The horror which has unveiled in the last four weeks is unspeakably cruel and it is extremely hard not to give a emotional response. I cannot personally imagine what it must be like for the families of James Foley, Steven Sotloff and David Haines, and my heart goes out to their families.
Vile and inhuman acts such as these raise so many emotions that it can be extremely hard to control our flow of thoughts. I have spoken to a few people (friends, clients, family, colleagues) and there is a prevailing view that all British, American, and Western personnel, including all media outlets, military, and humanitarian aid workers should immediately be forced out of Syria and Iraq in order to avoid these situations from happening. Though this emotional response is justified, I fear that it also caves in to the demands to the disgusting minority which have succumbed to pure and utter evil.
The bravery of James Foley, Steven Sotloff and David Haines cannot be justified verbally or in script, and it is journalists and aid workers such as these fine gentlemen who happen to make the world a better and more just place to live in. If it was not for our brave journalist and reporters in war zones, then the world would lay in complete ignorance of the true reality of what is really happening outside of Western society. If it was not for the brave humanitarian workers, then more infants and innocent people would be starving to death from the lack of resources which is created from their homes being ripped apart as a result of a bloody civil war. The individuals who risk their life to find a channel of communication for us at home; the individuals who put their life on the line to help others less fortunate then us: these are the true heroes, and they are far braver than anyone I am likely to meet.
However, is the loss of their life worth the good they achieve whilst overseas? Is their life worth the media coverage? Is it worth the millions of people which they categorical help? Of course it is not, for their life is just as valuable as the lives of the people in which they helping. And it is this reason which further shows the huge gravity of the tragedy and inhumanity which has been inflicted to the victims and their family.
This is why it is important that as individuals, as a nation, and as a global population, we must provide even more support to the victims of war, and even more support to the brave individuals who risk their life to provide news coverage to their nations, whilst also providing more support to the aid workers who are using their talents and skills to increase the well-being of those whose lives who are being torn apart from war.
Yes, if it was myself, or any family member or friend of mine who was kidnapped and brutally decapitated in front of the whole world to see, I would undoubtedly feel pure anger, despair and rage. This hurt and pain would probably force feelings of the desire to bring back capital punishment and hold all those who are responsible to account.
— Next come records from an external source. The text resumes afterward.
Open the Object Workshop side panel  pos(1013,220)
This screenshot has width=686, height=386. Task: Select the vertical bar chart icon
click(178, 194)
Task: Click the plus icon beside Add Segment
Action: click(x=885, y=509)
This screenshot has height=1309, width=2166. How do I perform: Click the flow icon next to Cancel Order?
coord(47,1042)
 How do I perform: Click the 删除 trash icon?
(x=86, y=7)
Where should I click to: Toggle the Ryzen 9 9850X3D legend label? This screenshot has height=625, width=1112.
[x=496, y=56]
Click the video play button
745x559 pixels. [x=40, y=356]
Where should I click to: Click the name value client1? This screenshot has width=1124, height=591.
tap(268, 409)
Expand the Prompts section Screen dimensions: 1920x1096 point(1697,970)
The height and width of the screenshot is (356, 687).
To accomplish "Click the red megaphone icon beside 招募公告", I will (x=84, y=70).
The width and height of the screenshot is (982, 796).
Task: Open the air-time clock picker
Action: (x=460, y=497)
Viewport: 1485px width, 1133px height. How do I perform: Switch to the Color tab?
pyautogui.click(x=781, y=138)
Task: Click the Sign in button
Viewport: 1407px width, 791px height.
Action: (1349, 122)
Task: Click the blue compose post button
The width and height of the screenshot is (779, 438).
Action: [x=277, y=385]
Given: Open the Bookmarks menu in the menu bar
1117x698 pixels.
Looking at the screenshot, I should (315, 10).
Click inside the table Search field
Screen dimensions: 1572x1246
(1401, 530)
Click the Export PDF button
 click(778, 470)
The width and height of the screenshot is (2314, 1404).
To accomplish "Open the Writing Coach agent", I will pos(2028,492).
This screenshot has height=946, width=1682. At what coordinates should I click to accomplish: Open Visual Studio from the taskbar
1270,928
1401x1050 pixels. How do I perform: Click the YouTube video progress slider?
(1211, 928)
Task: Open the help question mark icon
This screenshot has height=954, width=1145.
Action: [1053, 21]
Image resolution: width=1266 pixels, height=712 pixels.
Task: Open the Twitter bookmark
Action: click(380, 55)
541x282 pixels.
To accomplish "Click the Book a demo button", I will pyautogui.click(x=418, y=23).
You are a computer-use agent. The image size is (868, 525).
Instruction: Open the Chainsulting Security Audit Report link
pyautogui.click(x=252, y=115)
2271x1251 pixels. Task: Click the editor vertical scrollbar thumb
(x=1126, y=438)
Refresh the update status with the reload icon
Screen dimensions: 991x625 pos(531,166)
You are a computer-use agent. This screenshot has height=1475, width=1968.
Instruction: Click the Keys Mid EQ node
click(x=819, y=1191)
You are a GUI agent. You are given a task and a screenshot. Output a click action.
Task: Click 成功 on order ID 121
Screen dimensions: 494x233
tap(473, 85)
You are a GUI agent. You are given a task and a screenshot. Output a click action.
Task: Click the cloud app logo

Though I say this with great respect and caution, I do feel that such emotional responses feed the hatred of ISIS, and for this reason we must think rationally and remain focused as observers so we can support the families of the victims, and so we also do not give in to the hate which ISIS feeds from.
It is also very easy for us as observers to cast opinions on the possible actions to take. Do we ignore the conflict in the Middle East and withdraw all media, humanitarian and military support because of ISIS? Do we respond by putting troops on the ground and try to take ISIS down through ‘liberal intervention?’ Because that really worked well in Iraq and Libya. However, neither option is likely to happen immediately since our Prime Minster has already stated that Britain and the United States are “taking direct military action” through the use of “British Tornadoes and surveillance aircraft” to help gather intelligence and logistics. Both Barrack Obama and David Cameron have announced that they will not be sending our troops in to ground combat. Though I am conflicted on what the right options should be, because a emotional part of me screams for all our resources to be removed from the areas of conflict; another part of me cries for our troops to storm the areas which ISIS operate in to tear them apart to save the innocents who they are murdering; then another cowardly part of me thinks: thank god I’m not the one who is making the decision
This is it though – as individuals we are isolated from responsibility, since this comes down to our leaders. But though we do not have direct responsibility, we can have an indirect and holistic influence in the attitudes we take and the support we provide to those who are brave enough to put their lives at risk. We must remember that though humanity can be destructive and evil, it is only usually the smallest minorities who act in these disgusting and barbaric ways. People of all race, religion and culture do not generally want war, and most people want to live in peace. I remember last August during the civil unrest in Egypt, whereby a row of Muslim men were protecting the Catholic Church from vandalism as people prayed inside. This is the society we want to live in: a accepting and supporting society, which does not cave in to the evil which tries to destroy and vandalise the humanity which we hold.
The way in which James Foley, Steven Sotloff and David Haines were killed are cruel reminders of the evil in this world. But I also hope it is a reminder for why we must stay strong, focused and maintain our humanity through supporting our fellow man when making good through supporting our neighbours.